In the Alaskan North Slope field of Nikaitchuq, the standard shut-down strategy of oil producers was to inject warm diesel inside the tubing of the wells for freeze prevention of the tubing. The procedure requires that a Gas Lift Valve (Shear Orifice Valve) located at 2,000 ft be ruptured to displace the tubing fluid inside the annulus. It was desired to evaluate whether this procedure could be avoided to reduce both operational risk and costs associated with this strategy.
An evaluation was performed using a transient fluid-dynamic simulator based on oil producers. Based on geothermal gradient acquired by DTS fiber optic technology and considering the salinity of formation water, the depth of the tubing under freezing risk was defined. Simulations were performed for both the rate of cooling of the produced fluids in the tubing and the time required to reach ice formation conditions.
In the paper, we will show that the sweeping effect of gas during production does not allow for water accumulation at the x-mas tree and surface piping.
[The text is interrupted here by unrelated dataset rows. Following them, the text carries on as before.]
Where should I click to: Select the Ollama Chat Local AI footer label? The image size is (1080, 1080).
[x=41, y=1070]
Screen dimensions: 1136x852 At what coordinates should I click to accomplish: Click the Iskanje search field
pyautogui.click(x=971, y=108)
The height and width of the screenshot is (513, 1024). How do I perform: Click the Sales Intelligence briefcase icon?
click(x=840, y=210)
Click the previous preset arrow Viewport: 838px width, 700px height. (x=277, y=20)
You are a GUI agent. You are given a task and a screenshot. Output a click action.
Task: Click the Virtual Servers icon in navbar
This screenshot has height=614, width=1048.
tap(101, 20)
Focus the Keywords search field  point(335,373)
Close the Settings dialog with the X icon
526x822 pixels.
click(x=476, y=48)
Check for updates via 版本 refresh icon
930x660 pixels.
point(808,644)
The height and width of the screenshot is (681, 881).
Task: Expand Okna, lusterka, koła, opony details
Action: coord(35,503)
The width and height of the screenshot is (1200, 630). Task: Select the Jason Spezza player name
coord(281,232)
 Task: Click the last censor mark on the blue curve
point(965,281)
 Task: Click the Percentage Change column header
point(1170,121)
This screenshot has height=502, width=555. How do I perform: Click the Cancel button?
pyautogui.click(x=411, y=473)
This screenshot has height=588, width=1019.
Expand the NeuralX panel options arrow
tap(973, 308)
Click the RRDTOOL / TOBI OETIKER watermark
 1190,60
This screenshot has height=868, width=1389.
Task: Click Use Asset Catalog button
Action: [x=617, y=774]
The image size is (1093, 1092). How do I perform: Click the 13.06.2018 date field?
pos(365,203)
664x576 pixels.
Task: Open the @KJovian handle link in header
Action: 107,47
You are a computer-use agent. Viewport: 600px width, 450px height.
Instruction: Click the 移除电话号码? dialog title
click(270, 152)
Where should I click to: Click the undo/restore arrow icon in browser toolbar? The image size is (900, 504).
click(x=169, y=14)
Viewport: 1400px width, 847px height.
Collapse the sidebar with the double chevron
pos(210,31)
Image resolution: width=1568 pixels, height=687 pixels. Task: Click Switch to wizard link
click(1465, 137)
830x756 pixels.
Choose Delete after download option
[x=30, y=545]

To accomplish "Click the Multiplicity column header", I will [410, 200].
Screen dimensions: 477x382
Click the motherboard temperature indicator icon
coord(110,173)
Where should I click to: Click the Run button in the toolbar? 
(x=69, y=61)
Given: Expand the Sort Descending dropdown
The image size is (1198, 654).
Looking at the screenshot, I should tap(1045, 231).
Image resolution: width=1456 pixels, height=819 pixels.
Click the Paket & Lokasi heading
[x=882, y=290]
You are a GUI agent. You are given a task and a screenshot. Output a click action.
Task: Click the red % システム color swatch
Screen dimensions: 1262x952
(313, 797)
In addition, the vertical geometry in the tubing results that any water present falls below the permafrost line during shut-in conditions. As no bulk water is present in the well inside of the ice stability region, the risk of a blockage from ice is not present during a planned shutdown and the previous preservation strategy is not required.
The change in the standard operating procedure for planned shutdowns was successfully applied, leading to a marked reduction of costs and reduced down-time with a consequential recovery of otherwise lost production.